As a reporter, I have had some really cool experiences.
I’ve flown a plane several times, taken a couple of rides in hot air balloons, met Barack Obama (although it was before he was president), and most recently had lunch with Jimmy Stafford, Morris native and guitarist for the rock band Train.
For those of you unfamiliar with the band, I’m sure you have heard its hits “Meet Virgina,” “Drops Of Jupiter,” and one of their most recent, “Hey, Soul Sister.”
This time, this awesome opportunity did not present itself because I am a reporter... well not directly.

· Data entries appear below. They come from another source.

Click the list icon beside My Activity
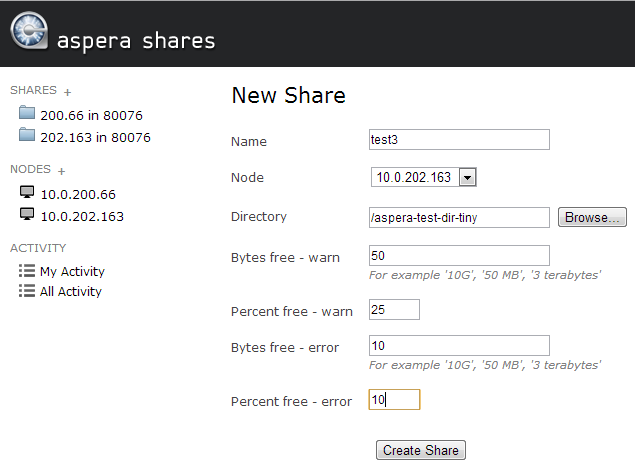This screenshot has width=635, height=470. (27, 271)
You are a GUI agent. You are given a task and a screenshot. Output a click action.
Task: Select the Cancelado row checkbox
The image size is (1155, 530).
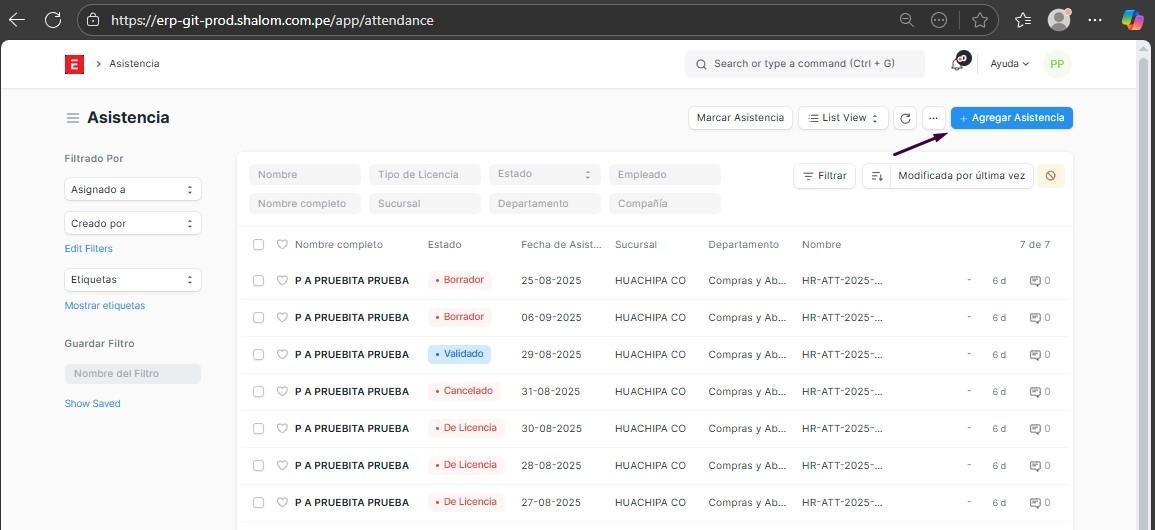(x=258, y=392)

About two years ago, at the annual Morris Rotary Ball, which raises money for its charitable programs and We Care of Grundy County, Stafford donated a lunch with him as a live auction item.

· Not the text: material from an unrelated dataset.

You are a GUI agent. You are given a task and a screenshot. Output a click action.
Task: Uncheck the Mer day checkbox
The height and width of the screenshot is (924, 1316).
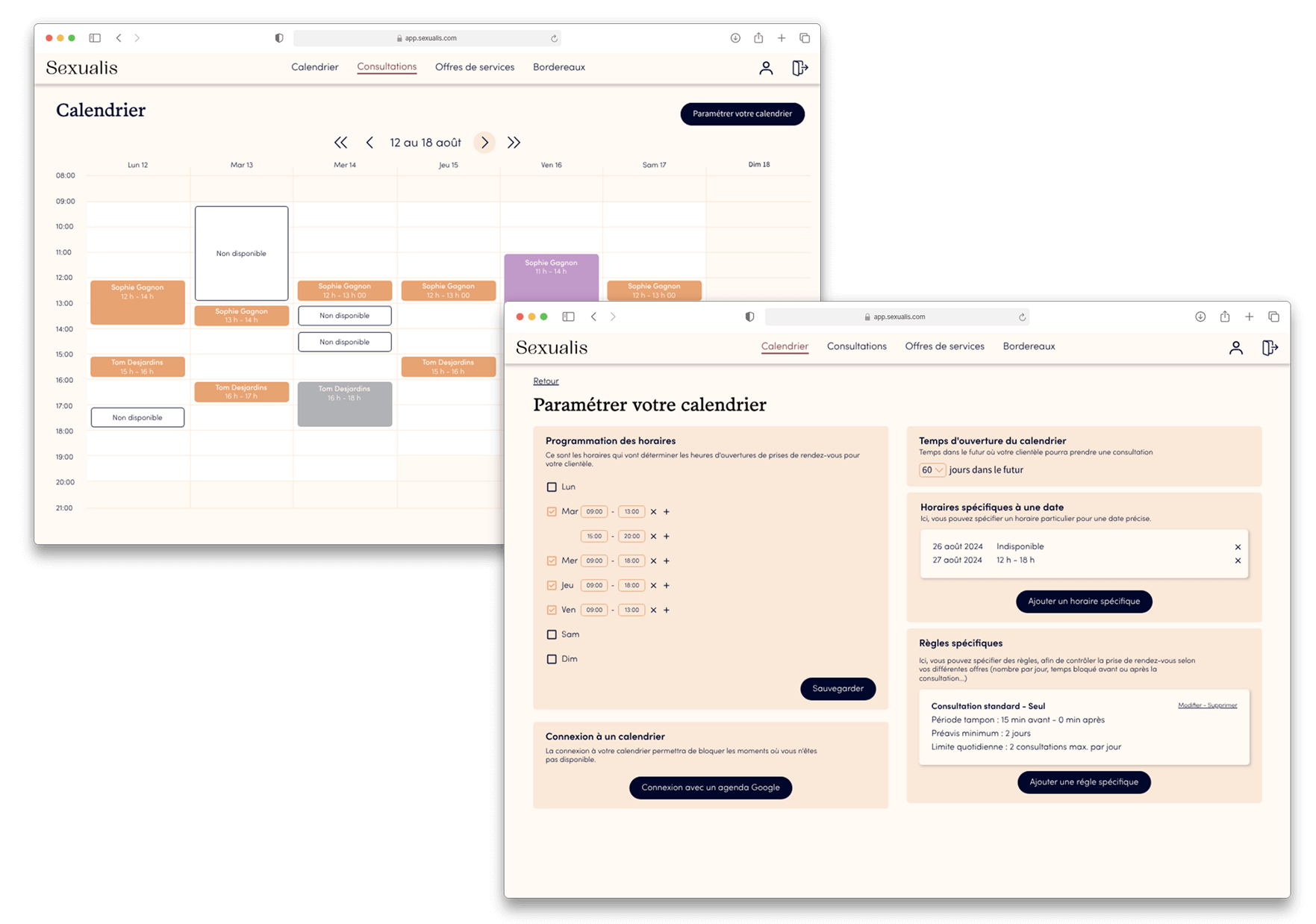point(552,561)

I wrote an article before the ball previewing the unique auction item and decided I would save some money and bid on it. So, at the event, I had my bid number all ready and even practiced raising it into the air as quickly as possible.
Practice does not make perfect, at least not in my case. Judge Robert Marsaglia beat me to it. And then out bid me. Marsaglia and I were sitting at the same table, but he was in front of me and claimed he didn’t realize he was bidding against me. So he says.
Probably because I sat across from him the rest of the evening with a sad face, he offered to take me along.
Although I struggled with whether I should take advantage of his guilt, the struggle only lasted about 30 seconds before I agreed. I’m sorry, but my love for Train overpowered my conscience.
It was almost two years before Strafford was able to return to his hometown, so it was just this past Sunday when I had lunch with Marsaglia, his lovely son, and rock star Jimmy Stafford.
The experience was one-of-a-kind and, from this point forward, I will thank Judge Marsaglia every time I see him. Except, of course, when he’s in court, but even then I will try to do it telepathically.
We had lunch at Turtle’s Tap in Morris and I can honestly say — although he arrived looking like a classic rock star in a leather coat and dark sunglasses — Stafford was definitely down to Earth. Like any good father, he bragged about his daughter and, although he has been all over the world, home with her is his favorite place.
In fact, the Marsaglias and I owe his daughter a special thank you. Stafford said he asked her whether she wanted to spend her Spring Break at home in Nashville or in Morris to see her grandparents and she chose both, which enabled him to have lunch with us. So a very special thanks to McKenna for sharing your dad with some fans.
Stafford was very open with us, sharing how the industry has changed. Bands used to hold concerts to sell CDs, he said, adding, “Now you hope to get on the radio to sell concert tickets.”
Although he moved to California shortly after high school and played in different bands trying to make it, he is appreciative that he and Train didn’t become hugely famous until he was in his 30s.
The band members now are all in their 30s and 40s, and are mature enough for what fame brings, he said.
If they had reached their prime in their 20s, who knows where they would be today, said Stafford, using as an example the band Hanson, which is remembered for the song “MMMBop,” but then fell out of mainstream.
As they are preparing for their new album, “California 37,” to be released April 17, Train is on a publicity tour. Next week, they will be on the Tonight Show, Rachel Ray and Sesame Street. Sesame Street was the big one for Stafford — he really knew they were big when they were invited on the kids’ show. He said everyone who is anyone has been on Sesame Street.
In addition to a press tour, the members of Train will be hitting Europe soon to start their year-long concert tour. I have never seen Train live — hint, hint to my loved ones reading this; my 29th birthday is in 76 days.
Although I haven’t been to their concert, I often check out the online videos of them playing and remember the first time I saw one of Stafford playing the ukulele for “Hey, Soul Sister.” I’m not a musician and quite literally can’t carry a tune, so when I saw Stafford on the ukulele I couldn’t help but think how funny it looks. But then you hear the sound and how it really just makes “Hey, Soul Sister” and you see that it just fits.
Apparently Stafford had to learn this instrument specifically for the song. Something he wasn’t necessarily a fan of at first. In fact, he had to Google it to figure out how to play it because when he was using a pick, it didn’t quite sound right. But through the power of Google, he learned you just use your finger tips to master the ukulele.
It’s the hits like “Hey, Soul Sister” that are the most fun to play live, he said, because the fans go wild. But he doesn’t have a favorite to perform. The new hits are the most exciting for the band, though, because they’re new to them and still a challenge for them to play.
“You can still mess up,” he said.
The experience was amazing to say the least. Even rock stars are human, although I was a little more human than him and was a bit shy during our lunch. But thanks to Judge Marsaglia’s music knowledge, I learned more than I could have imagined.
I’m hoping as I continue in my career as a reporter I’ll have more of these awesome opportunities, but I’m not sure how it gets much better than this.